# [PASSAGE PROVIDED]
This movie was a bit unusual because it starts off strictly like a musical the first 20 minutes. It had me puzzled; I didn't think I had rented a musical. Well, it wasn't, as it turned out, even though music was a central element in the story. The rest of the film was a combination of drama, film noir and melodrama. At least that's the way I saw it and, yeah, I was glad to see IMDb confirm my description when I got to the title page here to post the review.
The only time the movie bogged down was when it became a little too melodramatic in a few spots. Betty Field ("Kay" )was usually in those scenes, playing a woman with a chip on her shoulder. As I watched her, I thought, "Wow, this woman is tailor-made for film noirs. She could have been another Marie Windsor." Sadly, she wasn't, but she was in a good number of movie and television shows. Still, I think noir would have been the best vehicle for her.

# [SET EXERCISE A]
According to the movie review, which actress played "Kay"?

# [GIVEN INFORMATION]
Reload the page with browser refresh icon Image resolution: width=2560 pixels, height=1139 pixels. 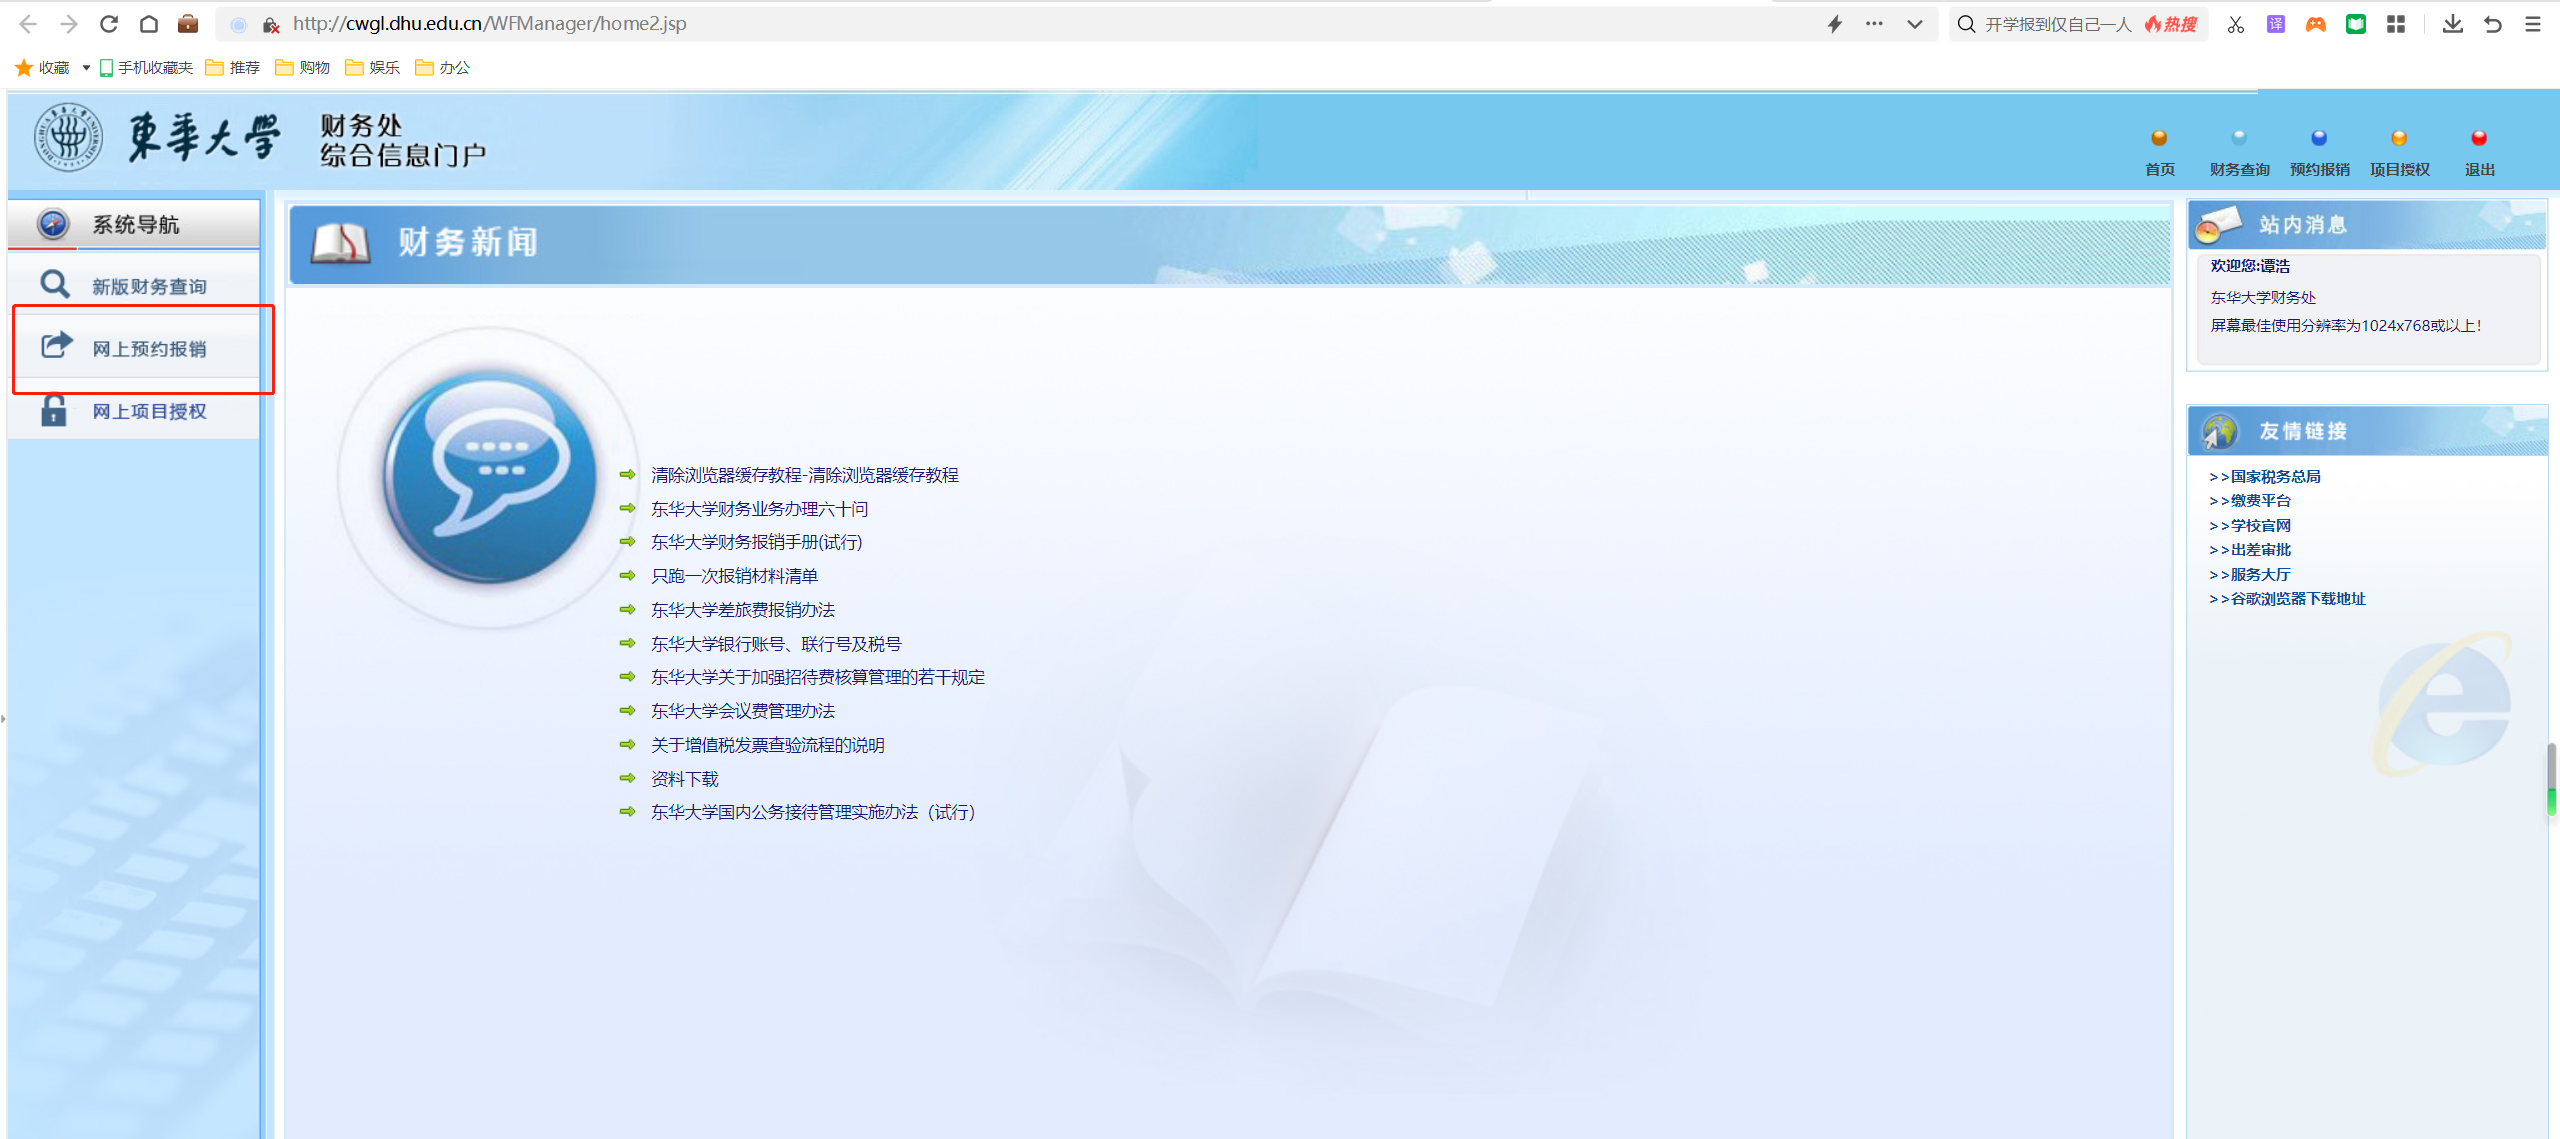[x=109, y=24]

--

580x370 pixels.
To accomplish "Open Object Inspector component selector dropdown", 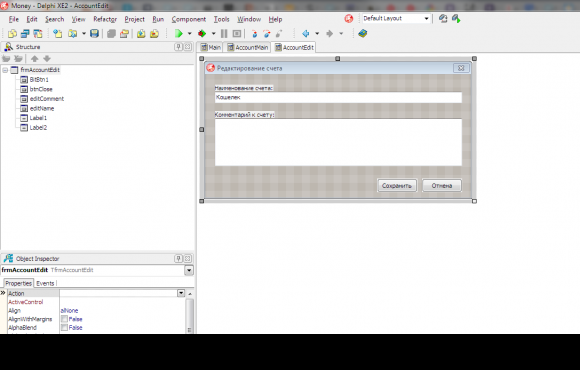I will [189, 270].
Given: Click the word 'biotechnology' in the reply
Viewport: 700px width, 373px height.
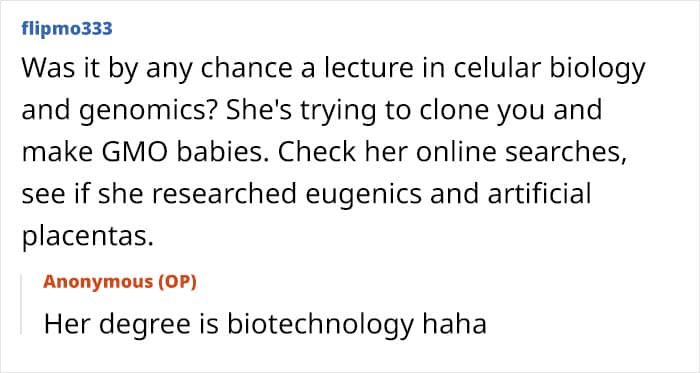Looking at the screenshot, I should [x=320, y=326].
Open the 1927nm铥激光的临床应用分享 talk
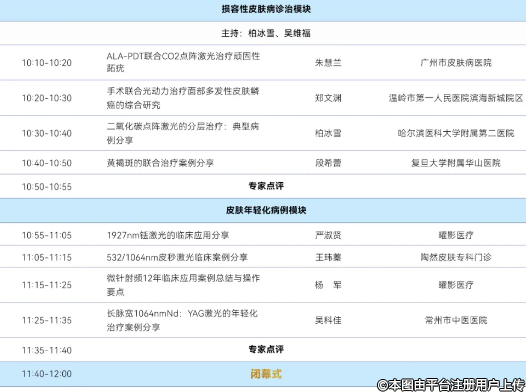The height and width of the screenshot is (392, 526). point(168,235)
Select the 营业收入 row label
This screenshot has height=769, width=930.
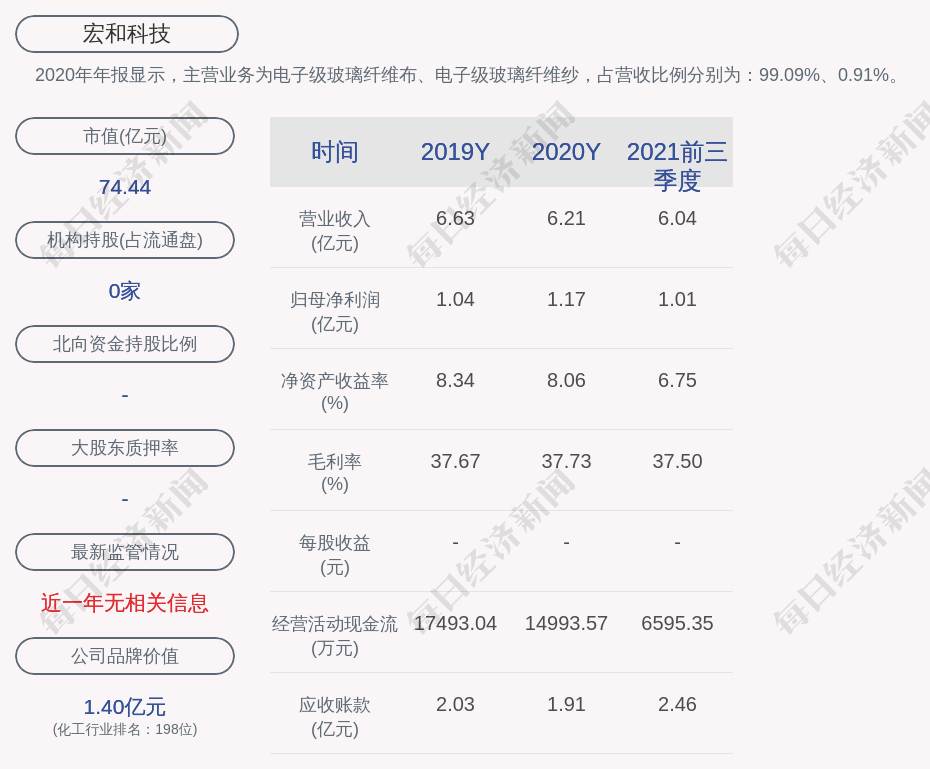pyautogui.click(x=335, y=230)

# [SET EXERCISE B]
Set down the rows above exactly, from the line with "Given: Click the" up to and including the line with "pyautogui.click(x=335, y=230)", and leave the pictures out.

# [PROBLEM SOLUTION A]
Betty Field

# [PROBLEM SOLUTION B]
Given: Click the word 'biotechnology' in the reply
Viewport: 700px width, 373px height.
Looking at the screenshot, I should [x=320, y=326].
Open the 1927nm铥激光的临床应用分享 talk
The height and width of the screenshot is (392, 526). point(168,235)
Select the 营业收入 row label
This screenshot has height=769, width=930.
pyautogui.click(x=335, y=230)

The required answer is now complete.